> _WHAT THIS TASK INVOLVES_: In the page on Db2 corruption, what should be used to check TSM backup images?

(SUPPLIED TEXT begins)

Problem Determination: Corruption

Data corruption in Db2® can be the source of crashes, panics, or forced database shutdowns. Data can become corrupt either physically or logically.

A crash describes any time Db2 unexpectedly stops functioning. A "panic" is a self-induced crash. Typically, a panic occurs in error paths when there is no reasonable way to handle the error and continue operation. For example, Db2 will typically panic after reading a bad checksum from a page on the disk. Panics typically mark the database bad.

Essential tools

Use the db2ckbkp command to test the integrity of a backup image. If a backup image appears to be corrupt, you can run the db2ckbkp to confirm. You may also run db2ckbkp proactively whenever making a backup.

You can also use db2ckbkp to display meta-data stored within the backup image, such as the storage paths associated with an automatic storage database.

To display all available information, run the db2ckbkp -a command. For example:
db2ckbkp -a MYDB.0.db2inst.NODE0000.CATN0000.20180221223624.001
Note: For TSM backup images, use the db2adutl VERIFY option.

The db2dart (Database Analysis and Reporting Tool) tool checks the architectural correctness of a database. Run the db2dart command to see all supported options. Some options include inspecting, formatting, and repairing data. The db2dart tool verifies data on directly on the disk, and unlike the INSPECT command, it does not access the buffer pools. If users are connected to the database, db2dart may show false errors.

(SUPPLIED TEXT ends)
(SUPPLIED MATERIAL begins)

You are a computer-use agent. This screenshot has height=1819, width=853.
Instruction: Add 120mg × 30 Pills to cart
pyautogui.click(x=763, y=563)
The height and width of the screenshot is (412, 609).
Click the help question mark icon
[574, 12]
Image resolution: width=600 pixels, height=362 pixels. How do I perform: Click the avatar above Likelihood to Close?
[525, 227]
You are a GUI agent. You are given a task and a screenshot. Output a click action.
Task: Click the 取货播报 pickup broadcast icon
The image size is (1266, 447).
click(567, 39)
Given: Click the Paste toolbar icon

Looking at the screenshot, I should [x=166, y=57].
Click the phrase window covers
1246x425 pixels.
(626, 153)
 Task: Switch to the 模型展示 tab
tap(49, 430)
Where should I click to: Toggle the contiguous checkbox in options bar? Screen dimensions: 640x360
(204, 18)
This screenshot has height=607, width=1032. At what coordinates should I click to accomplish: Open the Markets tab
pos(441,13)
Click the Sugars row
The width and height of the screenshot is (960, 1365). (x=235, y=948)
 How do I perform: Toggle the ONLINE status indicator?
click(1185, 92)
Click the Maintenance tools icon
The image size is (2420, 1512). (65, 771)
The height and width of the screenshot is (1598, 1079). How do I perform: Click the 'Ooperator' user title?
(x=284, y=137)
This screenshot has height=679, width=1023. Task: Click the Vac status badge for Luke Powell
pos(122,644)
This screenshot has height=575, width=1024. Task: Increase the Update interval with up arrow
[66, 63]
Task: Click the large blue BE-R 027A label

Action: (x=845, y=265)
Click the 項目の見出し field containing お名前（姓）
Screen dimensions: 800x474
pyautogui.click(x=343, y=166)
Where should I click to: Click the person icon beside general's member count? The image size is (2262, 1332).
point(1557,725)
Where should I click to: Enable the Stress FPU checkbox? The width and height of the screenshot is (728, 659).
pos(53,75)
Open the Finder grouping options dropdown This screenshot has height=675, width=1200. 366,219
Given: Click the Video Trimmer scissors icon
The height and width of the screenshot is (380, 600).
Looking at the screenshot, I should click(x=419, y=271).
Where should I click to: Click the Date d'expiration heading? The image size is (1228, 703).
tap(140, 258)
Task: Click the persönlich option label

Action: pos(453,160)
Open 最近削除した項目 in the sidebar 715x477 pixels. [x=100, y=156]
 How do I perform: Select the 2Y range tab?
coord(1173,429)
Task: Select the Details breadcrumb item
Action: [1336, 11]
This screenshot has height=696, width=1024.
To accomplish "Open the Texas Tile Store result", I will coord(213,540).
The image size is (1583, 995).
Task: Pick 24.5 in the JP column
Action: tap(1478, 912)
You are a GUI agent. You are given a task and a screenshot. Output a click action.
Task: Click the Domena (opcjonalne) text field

(SUPPLIED MATERIAL ends)

> _EXERCISE OUTPUT_: The db2adutl VERIFY option.